# [The exercise]
How many lines in the records below contain the string "Viewport"? Case counts. Reply with the number alone.

[Start Source material]

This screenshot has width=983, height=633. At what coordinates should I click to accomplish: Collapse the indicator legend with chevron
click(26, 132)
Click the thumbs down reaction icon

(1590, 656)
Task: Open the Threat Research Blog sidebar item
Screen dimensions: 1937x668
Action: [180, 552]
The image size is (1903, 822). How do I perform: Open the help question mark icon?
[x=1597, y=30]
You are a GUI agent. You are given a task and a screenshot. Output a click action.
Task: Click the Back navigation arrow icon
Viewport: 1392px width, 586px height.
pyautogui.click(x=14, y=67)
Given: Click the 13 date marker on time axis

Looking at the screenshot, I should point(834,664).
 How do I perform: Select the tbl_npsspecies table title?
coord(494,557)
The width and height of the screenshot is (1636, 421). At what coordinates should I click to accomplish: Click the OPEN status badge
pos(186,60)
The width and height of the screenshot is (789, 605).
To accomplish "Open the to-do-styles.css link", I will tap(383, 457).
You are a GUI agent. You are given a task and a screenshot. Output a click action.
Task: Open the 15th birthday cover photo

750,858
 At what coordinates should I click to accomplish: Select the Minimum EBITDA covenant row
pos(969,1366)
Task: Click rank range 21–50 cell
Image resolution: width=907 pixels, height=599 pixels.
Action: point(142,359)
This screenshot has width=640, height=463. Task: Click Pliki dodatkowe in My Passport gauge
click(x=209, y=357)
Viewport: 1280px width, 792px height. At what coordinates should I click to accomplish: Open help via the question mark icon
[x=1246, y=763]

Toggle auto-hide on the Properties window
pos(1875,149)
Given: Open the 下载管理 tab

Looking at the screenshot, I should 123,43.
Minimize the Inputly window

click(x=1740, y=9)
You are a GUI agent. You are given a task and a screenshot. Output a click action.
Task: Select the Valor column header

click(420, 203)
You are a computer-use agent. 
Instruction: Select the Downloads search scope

[End Source material]

# [Output of the exercise]
2